INFORMATION PROVIDED:
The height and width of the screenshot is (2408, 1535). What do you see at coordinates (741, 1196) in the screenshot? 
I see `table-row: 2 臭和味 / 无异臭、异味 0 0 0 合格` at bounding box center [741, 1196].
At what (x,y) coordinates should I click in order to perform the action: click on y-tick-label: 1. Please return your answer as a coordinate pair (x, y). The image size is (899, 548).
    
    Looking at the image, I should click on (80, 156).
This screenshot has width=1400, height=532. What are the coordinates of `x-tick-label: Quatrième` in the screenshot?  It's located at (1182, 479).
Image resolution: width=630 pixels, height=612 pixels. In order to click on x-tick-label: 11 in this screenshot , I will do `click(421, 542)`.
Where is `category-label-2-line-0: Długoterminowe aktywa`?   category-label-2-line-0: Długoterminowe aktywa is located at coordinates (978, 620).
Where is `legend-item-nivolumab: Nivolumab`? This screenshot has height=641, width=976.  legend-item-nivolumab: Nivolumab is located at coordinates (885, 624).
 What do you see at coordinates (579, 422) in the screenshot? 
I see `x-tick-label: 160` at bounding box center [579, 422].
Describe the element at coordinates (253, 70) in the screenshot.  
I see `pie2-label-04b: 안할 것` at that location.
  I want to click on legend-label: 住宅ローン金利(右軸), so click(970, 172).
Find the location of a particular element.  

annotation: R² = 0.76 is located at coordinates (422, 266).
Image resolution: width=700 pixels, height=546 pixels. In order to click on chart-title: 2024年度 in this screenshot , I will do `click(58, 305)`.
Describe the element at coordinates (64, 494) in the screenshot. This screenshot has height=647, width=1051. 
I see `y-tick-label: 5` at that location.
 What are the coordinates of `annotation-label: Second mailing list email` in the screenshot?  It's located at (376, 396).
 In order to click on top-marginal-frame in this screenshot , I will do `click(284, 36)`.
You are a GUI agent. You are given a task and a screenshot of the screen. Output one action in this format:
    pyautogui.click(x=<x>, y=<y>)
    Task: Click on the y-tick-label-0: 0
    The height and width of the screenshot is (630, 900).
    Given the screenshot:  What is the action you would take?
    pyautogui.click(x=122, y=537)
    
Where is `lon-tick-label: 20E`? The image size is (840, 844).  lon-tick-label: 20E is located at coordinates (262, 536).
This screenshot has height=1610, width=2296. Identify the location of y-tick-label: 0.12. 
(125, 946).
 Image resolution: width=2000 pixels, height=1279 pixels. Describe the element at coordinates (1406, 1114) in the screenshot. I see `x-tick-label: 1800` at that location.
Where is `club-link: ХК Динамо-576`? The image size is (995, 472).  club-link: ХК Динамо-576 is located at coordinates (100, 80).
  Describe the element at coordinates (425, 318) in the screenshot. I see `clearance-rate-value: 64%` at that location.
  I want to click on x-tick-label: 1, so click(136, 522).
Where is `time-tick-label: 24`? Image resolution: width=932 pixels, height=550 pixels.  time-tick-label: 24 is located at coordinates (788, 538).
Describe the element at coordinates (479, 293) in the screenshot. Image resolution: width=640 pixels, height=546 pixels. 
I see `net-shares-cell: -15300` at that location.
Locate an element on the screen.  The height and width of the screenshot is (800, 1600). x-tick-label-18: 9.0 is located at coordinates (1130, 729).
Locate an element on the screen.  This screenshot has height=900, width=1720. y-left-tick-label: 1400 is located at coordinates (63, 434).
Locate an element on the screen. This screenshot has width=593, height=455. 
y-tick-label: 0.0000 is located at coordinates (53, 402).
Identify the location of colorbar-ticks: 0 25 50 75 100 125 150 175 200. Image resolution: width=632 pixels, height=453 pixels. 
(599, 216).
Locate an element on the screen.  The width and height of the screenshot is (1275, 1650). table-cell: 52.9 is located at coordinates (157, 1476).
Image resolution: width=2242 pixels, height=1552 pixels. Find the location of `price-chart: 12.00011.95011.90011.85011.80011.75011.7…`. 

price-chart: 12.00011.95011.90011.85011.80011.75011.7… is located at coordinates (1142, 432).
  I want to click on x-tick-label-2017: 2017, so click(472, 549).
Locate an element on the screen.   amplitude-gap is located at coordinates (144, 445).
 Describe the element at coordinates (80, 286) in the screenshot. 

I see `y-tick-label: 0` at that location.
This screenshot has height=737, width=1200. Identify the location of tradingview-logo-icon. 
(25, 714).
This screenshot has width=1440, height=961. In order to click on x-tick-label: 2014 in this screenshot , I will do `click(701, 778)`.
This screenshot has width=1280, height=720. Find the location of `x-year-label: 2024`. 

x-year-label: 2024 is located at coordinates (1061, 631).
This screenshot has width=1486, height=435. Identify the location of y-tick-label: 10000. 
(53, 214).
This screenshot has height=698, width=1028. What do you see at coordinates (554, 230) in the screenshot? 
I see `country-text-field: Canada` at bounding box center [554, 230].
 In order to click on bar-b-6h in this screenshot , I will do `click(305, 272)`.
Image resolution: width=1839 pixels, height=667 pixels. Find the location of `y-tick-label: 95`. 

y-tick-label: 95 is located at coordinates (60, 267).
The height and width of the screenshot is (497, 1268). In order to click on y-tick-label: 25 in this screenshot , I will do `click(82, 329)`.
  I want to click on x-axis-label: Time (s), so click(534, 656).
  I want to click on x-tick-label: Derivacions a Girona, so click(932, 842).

ABOUT THIS TASK: Rewrite every line of the records above as a two-column Markdown table headed Row and Line, numbering the rows in order and skipping blank lines.

COMPLETED EXERCISE:
| Row | Line |
|---|---|
| 1 | The height and width of the screenshot is (2408, 1535). What do you see at coordinates (741, 1196) in the screenshot?  |
| 2 | I see `table-row: 2 臭和味 / 无异臭、异味 0 0 0 合格` at bounding box center [741, 1196]. |
| 3 | At what (x,y) coordinates should I click in order to perform the action: click on y-tick-label: 1. Please return your answer as a coordinate pair (x, y). The image size is (899, 548). |
| 4 |     Looking at the image, I should click on (80, 156). |
| 5 | This screenshot has width=1400, height=532. What are the coordinates of `x-tick-label: Quatrième` in the screenshot?  It's located at (1182, 479). |
| 6 | Image resolution: width=630 pixels, height=612 pixels. In order to click on x-tick-label: 11 in this screenshot , I will do `click(421, 542)`. |
| 7 | Where is `category-label-2-line-0: Długoterminowe aktywa`?   category-label-2-line-0: Długoterminowe aktywa is located at coordinates (978, 620). |
| 8 | Where is `legend-item-nivolumab: Nivolumab`? This screenshot has height=641, width=976.  legend-item-nivolumab: Nivolumab is located at coordinates (885, 624). |
| 9 |  What do you see at coordinates (579, 422) in the screenshot?  |
| 10 | I see `x-tick-label: 160` at bounding box center [579, 422]. |
| 11 | Describe the element at coordinates (253, 70) in the screenshot.   |
| 12 | I see `pie2-label-04b: 안할 것` at that location. |
| 13 |   I want to click on legend-label: 住宅ローン金利(右軸), so click(970, 172). |
| 14 | Find the location of a particular element.   |
| 15 | annotation: R² = 0.76 is located at coordinates (422, 266). |
| 16 | Image resolution: width=700 pixels, height=546 pixels. In order to click on chart-title: 2024年度 in this screenshot , I will do `click(58, 305)`. |
| 17 | Describe the element at coordinates (64, 494) in the screenshot. This screenshot has height=647, width=1051.  |
| 18 | I see `y-tick-label: 5` at that location. |
| 19 |  What are the coordinates of `annotation-label: Second mailing list email` in the screenshot?  It's located at (376, 396). |
| 20 |  In order to click on top-marginal-frame in this screenshot , I will do `click(284, 36)`. |
| 21 | You are a GUI agent. You are given a task and a screenshot of the screen. Output one action in this format: |
| 22 |     pyautogui.click(x=<x>, y=<y>) |
| 23 |     Task: Click on the y-tick-label-0: 0 |
| 24 |     The height and width of the screenshot is (630, 900). |
| 25 |     Given the screenshot:  What is the action you would take? |
| 26 |     pyautogui.click(x=122, y=537) |
| 27 | Where is `lon-tick-label: 20E`? The image size is (840, 844).  lon-tick-label: 20E is located at coordinates (262, 536). |
| 28 | This screenshot has height=1610, width=2296. Identify the location of y-tick-label: 0.12.  |
| 29 | (125, 946). |
| 30 |  Image resolution: width=2000 pixels, height=1279 pixels. Describe the element at coordinates (1406, 1114) in the screenshot. I see `x-tick-label: 1800` at that location. |
| 31 | Where is `club-link: ХК Динамо-576`? The image size is (995, 472).  club-link: ХК Динамо-576 is located at coordinates (100, 80). |
| 32 |   Describe the element at coordinates (425, 318) in the screenshot. I see `clearance-rate-value: 64%` at that location. |
| 33 |   I want to click on x-tick-label: 1, so click(136, 522). |
| 34 | Where is `time-tick-label: 24`? Image resolution: width=932 pixels, height=550 pixels.  time-tick-label: 24 is located at coordinates (788, 538). |
| 35 | Describe the element at coordinates (479, 293) in the screenshot. Image resolution: width=640 pixels, height=546 pixels.  |
| 36 | I see `net-shares-cell: -15300` at that location. |
| 37 | Locate an element on the screen.  The height and width of the screenshot is (800, 1600). x-tick-label-18: 9.0 is located at coordinates (1130, 729). |
| 38 | Locate an element on the screen.  This screenshot has height=900, width=1720. y-left-tick-label: 1400 is located at coordinates (63, 434). |
| 39 | Locate an element on the screen. This screenshot has width=593, height=455.  |
| 40 | y-tick-label: 0.0000 is located at coordinates (53, 402). |
| 41 | Identify the location of colorbar-ticks: 0 25 50 75 100 125 150 175 200. Image resolution: width=632 pixels, height=453 pixels.  |
| 42 | (599, 216). |
| 43 | Locate an element on the screen.  The width and height of the screenshot is (1275, 1650). table-cell: 52.9 is located at coordinates (157, 1476). |
| 44 | Image resolution: width=2242 pixels, height=1552 pixels. Find the location of `price-chart: 12.00011.95011.90011.85011.80011.75011.7…`.  |
| 45 | price-chart: 12.00011.95011.90011.85011.80011.75011.7… is located at coordinates (1142, 432). |
| 46 |   I want to click on x-tick-label-2017: 2017, so click(472, 549). |
| 47 | Locate an element on the screen.   amplitude-gap is located at coordinates (144, 445). |
| 48 |  Describe the element at coordinates (80, 286) in the screenshot.  |
| 49 | I see `y-tick-label: 0` at that location. |
| 50 | This screenshot has height=737, width=1200. Identify the location of tradingview-logo-icon.  |
| 51 | (25, 714). |
| 52 | This screenshot has width=1440, height=961. In order to click on x-tick-label: 2014 in this screenshot , I will do `click(701, 778)`. |
| 53 | This screenshot has width=1280, height=720. Find the location of `x-year-label: 2024`.  |
| 54 | x-year-label: 2024 is located at coordinates (1061, 631). |
| 55 | This screenshot has width=1486, height=435. Identify the location of y-tick-label: 10000.  |
| 56 | (53, 214). |
| 57 | This screenshot has height=698, width=1028. What do you see at coordinates (554, 230) in the screenshot?  |
| 58 | I see `country-text-field: Canada` at bounding box center [554, 230]. |
| 59 |  In order to click on bar-b-6h in this screenshot , I will do `click(305, 272)`. |
| 60 | Image resolution: width=1839 pixels, height=667 pixels. Find the location of `y-tick-label: 95`.  |
| 61 | y-tick-label: 95 is located at coordinates (60, 267). |
| 62 | The height and width of the screenshot is (497, 1268). In order to click on y-tick-label: 25 in this screenshot , I will do `click(82, 329)`. |
| 63 |   I want to click on x-axis-label: Time (s), so click(534, 656). |
| 64 |   I want to click on x-tick-label: Derivacions a Girona, so click(932, 842). |